MDL crash/fails when markdown file contains UTF-8 characters #502

RochaStratovan · 2024-05-15T22:28:02Z

Description

Running mdl against a markdown file that contains utf-8 characters causes it to fail/crash.

Environment

Ubuntu 20 Linux docker container running in GitLab pipeline.

MDL Version
0.12.0

Expected Behavior

It should process the UTF-8 characters/file without a problem.

Actual Behavior

It fails/crashes with the following error output

$ mdl --git-recurse .
/var/lib/gems/2.7.0/gems/mdl-0.12.0/lib/mdl/doc.rb:39:in `split': invalid byte sequence in UTF-8 (ArgumentError)
	from /var/lib/gems/2.7.0/gems/mdl-0.12.0/lib/mdl/doc.rb:39:in `initialize'
	from /var/lib/gems/2.7.0/gems/mdl-0.12.0/lib/mdl/doc.rb:52:in `new'
	from /var/lib/gems/2.7.0/gems/mdl-0.12.0/lib/mdl/doc.rb:52:in `new_from_file'
	from /var/lib/gems/2.7.0/gems/mdl-0.12.0/lib/mdl.rb:90:in `block in run'
	from /var/lib/gems/2.7.0/gems/mdl-0.12.0/lib/mdl.rb:82:in `each'
	from /var/lib/gems/2.7.0/gems/mdl-0.12.0/lib/mdl.rb:82:in `run'
	from /var/lib/gems/2.7.0/gems/mdl-0.12.0/bin/mdl:10:in `<top (required)>'
	from /usr/local/bin/mdl:23:in `load'
	from /usr/local/bin/mdl:23:in `<main>'

Replication Case

Run mdl against a file such as the following:
README.md

It renders fine as illustrated in the screen shot from GitLab.

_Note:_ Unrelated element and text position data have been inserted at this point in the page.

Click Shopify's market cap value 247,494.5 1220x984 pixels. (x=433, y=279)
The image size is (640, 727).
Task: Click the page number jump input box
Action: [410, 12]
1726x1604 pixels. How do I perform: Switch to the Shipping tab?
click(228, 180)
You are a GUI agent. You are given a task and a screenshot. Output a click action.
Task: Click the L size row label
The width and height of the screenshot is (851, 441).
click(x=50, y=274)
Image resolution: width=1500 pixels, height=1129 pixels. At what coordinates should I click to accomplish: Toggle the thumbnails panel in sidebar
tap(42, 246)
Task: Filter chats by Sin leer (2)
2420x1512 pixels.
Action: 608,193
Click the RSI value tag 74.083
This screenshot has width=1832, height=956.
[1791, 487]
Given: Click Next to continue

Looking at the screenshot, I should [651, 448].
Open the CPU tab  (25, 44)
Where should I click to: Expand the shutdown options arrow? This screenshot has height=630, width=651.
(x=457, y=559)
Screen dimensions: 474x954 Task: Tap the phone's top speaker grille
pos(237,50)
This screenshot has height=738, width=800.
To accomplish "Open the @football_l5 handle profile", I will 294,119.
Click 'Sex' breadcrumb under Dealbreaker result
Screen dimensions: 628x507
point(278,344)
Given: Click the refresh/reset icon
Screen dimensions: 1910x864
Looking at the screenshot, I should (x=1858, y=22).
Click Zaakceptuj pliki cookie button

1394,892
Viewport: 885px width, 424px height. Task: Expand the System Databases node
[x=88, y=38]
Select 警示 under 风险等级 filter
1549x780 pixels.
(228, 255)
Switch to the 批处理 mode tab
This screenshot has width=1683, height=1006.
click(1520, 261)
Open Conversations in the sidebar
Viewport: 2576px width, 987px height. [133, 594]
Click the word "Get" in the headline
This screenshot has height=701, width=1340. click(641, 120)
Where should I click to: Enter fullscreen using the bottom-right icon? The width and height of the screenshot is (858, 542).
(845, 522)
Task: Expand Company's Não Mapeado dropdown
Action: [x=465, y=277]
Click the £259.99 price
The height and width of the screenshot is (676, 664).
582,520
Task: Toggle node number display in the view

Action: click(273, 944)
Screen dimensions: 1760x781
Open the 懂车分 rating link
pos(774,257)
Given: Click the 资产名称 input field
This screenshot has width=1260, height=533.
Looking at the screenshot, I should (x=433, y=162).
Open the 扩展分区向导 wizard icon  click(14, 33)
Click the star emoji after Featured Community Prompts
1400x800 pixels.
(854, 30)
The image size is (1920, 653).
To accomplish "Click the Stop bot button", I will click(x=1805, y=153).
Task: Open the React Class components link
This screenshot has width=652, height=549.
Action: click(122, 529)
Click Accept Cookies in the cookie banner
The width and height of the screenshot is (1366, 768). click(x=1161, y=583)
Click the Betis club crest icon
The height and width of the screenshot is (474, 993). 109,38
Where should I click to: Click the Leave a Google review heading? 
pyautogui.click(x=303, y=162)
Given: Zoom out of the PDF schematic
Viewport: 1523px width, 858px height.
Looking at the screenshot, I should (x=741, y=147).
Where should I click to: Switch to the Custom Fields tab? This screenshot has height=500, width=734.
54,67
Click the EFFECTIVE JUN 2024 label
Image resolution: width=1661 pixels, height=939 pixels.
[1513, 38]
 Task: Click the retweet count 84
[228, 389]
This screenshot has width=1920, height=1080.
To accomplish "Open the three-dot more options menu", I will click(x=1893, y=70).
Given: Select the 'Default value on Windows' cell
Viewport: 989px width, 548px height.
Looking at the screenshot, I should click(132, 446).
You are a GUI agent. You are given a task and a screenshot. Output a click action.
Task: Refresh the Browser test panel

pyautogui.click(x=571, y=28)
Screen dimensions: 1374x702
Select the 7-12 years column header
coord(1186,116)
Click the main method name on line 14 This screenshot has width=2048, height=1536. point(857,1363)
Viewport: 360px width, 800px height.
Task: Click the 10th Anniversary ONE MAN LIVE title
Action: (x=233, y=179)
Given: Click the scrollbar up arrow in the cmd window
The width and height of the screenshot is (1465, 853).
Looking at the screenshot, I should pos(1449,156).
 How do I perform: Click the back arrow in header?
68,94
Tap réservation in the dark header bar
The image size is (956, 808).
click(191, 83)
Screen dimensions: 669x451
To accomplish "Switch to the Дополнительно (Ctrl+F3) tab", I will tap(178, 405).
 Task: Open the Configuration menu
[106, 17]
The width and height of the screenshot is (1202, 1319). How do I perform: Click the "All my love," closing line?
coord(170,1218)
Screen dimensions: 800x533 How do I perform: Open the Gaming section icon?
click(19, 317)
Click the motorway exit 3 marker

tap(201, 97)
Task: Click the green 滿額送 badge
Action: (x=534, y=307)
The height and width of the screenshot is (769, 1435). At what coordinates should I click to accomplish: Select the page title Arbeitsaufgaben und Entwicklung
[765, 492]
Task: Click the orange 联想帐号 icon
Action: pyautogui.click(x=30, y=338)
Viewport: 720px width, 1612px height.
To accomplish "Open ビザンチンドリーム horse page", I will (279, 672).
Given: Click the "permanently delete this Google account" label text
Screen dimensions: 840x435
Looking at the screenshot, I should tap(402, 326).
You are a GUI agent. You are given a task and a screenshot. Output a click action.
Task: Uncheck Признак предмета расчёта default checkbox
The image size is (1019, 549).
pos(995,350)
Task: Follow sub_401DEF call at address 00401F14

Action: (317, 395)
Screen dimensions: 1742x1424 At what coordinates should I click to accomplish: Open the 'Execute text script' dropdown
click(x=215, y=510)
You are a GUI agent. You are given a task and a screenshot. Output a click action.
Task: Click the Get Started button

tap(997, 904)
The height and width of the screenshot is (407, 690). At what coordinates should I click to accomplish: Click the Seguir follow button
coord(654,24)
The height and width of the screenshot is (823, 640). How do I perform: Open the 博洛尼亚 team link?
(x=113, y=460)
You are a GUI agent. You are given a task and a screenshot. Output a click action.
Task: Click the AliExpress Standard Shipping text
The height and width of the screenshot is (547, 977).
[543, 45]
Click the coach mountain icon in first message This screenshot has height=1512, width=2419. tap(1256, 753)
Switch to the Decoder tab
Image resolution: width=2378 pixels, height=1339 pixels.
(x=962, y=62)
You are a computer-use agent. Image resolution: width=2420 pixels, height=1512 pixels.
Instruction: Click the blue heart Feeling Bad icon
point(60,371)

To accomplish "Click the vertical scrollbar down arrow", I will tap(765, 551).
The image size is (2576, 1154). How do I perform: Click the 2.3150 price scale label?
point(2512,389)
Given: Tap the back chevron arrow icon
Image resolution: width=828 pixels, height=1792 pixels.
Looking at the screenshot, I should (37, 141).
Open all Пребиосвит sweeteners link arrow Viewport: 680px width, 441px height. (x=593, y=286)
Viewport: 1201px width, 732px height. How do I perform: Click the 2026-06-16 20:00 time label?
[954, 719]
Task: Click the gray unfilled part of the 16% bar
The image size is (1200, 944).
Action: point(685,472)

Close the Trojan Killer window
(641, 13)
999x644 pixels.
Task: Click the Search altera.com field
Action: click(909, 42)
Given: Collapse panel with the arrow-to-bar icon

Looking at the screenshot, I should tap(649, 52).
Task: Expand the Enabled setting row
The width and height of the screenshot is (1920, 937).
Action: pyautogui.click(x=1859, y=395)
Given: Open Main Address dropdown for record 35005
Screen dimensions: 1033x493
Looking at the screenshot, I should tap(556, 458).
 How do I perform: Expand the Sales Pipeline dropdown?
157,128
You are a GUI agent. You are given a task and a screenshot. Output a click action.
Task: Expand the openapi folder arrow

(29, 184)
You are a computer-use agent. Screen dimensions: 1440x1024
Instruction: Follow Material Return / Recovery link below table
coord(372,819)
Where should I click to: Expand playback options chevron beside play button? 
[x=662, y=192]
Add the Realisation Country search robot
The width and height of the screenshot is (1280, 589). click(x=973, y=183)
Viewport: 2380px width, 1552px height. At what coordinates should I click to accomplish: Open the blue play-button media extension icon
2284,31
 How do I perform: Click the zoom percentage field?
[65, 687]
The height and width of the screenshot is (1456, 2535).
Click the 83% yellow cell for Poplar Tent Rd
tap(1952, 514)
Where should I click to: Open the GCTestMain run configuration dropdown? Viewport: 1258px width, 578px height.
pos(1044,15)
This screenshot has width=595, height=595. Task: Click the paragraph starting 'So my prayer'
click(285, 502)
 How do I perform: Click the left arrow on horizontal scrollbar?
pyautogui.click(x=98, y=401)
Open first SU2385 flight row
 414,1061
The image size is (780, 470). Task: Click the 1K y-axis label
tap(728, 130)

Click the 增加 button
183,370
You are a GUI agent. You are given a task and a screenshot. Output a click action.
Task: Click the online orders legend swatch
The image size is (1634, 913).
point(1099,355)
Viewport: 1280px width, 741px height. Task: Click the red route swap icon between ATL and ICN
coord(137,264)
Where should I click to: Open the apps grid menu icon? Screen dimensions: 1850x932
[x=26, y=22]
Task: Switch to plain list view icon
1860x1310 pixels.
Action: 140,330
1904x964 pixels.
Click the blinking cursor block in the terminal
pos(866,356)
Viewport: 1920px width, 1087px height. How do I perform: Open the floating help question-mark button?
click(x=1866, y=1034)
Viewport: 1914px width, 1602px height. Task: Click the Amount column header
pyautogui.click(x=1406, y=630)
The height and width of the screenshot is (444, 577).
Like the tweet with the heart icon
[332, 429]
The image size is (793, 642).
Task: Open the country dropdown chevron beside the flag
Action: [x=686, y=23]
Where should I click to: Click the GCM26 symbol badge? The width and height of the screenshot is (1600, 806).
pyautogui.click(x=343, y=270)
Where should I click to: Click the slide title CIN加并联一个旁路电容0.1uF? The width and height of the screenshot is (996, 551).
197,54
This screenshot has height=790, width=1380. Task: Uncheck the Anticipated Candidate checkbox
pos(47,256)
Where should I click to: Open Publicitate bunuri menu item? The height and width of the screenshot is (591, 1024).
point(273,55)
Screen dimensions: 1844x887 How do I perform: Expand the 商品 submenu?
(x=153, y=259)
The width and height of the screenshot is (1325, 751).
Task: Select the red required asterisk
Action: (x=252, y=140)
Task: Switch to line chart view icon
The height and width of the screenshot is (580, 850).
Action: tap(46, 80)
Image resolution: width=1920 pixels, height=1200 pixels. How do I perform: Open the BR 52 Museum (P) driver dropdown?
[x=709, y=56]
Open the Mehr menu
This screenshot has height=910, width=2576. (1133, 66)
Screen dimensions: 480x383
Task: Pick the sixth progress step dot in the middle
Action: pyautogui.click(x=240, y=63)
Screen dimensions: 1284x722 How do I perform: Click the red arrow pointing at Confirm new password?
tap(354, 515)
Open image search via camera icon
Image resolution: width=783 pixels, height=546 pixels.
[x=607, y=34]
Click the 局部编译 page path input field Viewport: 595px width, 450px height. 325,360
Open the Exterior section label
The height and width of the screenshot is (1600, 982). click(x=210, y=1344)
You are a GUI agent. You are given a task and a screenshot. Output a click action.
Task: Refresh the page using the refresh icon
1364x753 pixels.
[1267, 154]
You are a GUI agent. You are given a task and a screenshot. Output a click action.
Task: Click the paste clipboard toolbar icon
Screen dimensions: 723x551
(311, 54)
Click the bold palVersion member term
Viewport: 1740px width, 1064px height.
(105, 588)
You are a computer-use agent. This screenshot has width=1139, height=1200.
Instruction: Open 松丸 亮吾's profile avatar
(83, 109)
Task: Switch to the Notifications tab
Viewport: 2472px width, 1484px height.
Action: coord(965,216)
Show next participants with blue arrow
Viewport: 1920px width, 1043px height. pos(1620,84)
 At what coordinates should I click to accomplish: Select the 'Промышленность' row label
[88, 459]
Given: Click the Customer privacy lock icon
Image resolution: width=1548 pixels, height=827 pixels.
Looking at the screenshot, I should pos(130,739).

The text was updated successfully, but these errors were encountered:

nbehrnd · 2024-05-16T07:50:25Z

@RochaStratovan Can you update/request an update to MDL 0.13.0, released in October 2023?

With this version in hand, both your README.md file as well as a toy test file (cf. archive attached below) don't report a problem.

2024-05-16_test_mdl.zip

RochaStratovan · 2024-05-16T14:59:09Z

Will do. Thank you.

RochaStratovan · 2024-05-16T17:05:12Z

Hmmmmmm..... so I agree it doesn't happen for the README.md file I posted. I was also able to reproduce it within my environment with that file, and now with MDL.0.13.0 it passes.

However, it is still failing with my full README.md file. I'm trying to figure out more to share with you.

RochaStratovan · 2024-05-16T17:30:45Z

@nbehrnd,

It seems like it's getting a UTF-8 failure on a different README.md file now.

The problem no longer happens for that "small" example, but it's still happening on my larger files. I started the "minification" process again to find the problem.

Updated file:
README_new.md

Updated failure message

rocha@e20c13008e8e:~/JRRTEST2$ mdl README_new.md
Traceback (most recent call last):
        9: from /usr/local/bin/mdl:23:in `<main>'
        8: from /usr/local/bin/mdl:23:in `load'
        7: from /var/lib/gems/2.7.0/gems/mdl-0.13.0/bin/mdl:10:in `<top (required)>'
        6: from /var/lib/gems/2.7.0/gems/mdl-0.13.0/lib/mdl.rb:83:in `run'
        5: from /var/lib/gems/2.7.0/gems/mdl-0.13.0/lib/mdl.rb:83:in `each'
        4: from /var/lib/gems/2.7.0/gems/mdl-0.13.0/lib/mdl.rb:91:in `block in run'
        3: from /var/lib/gems/2.7.0/gems/mdl-0.13.0/lib/mdl/doc.rb:52:in `new_from_file'
        2: from /var/lib/gems/2.7.0/gems/mdl-0.13.0/lib/mdl/doc.rb:52:in `new'
        1: from /var/lib/gems/2.7.0/gems/mdl-0.13.0/lib/mdl/doc.rb:39:in `initialize'
/var/lib/gems/2.7.0/gems/mdl-0.13.0/lib/mdl/doc.rb:39:in `split': invalid byte sequence in UTF-8 (ArgumentError)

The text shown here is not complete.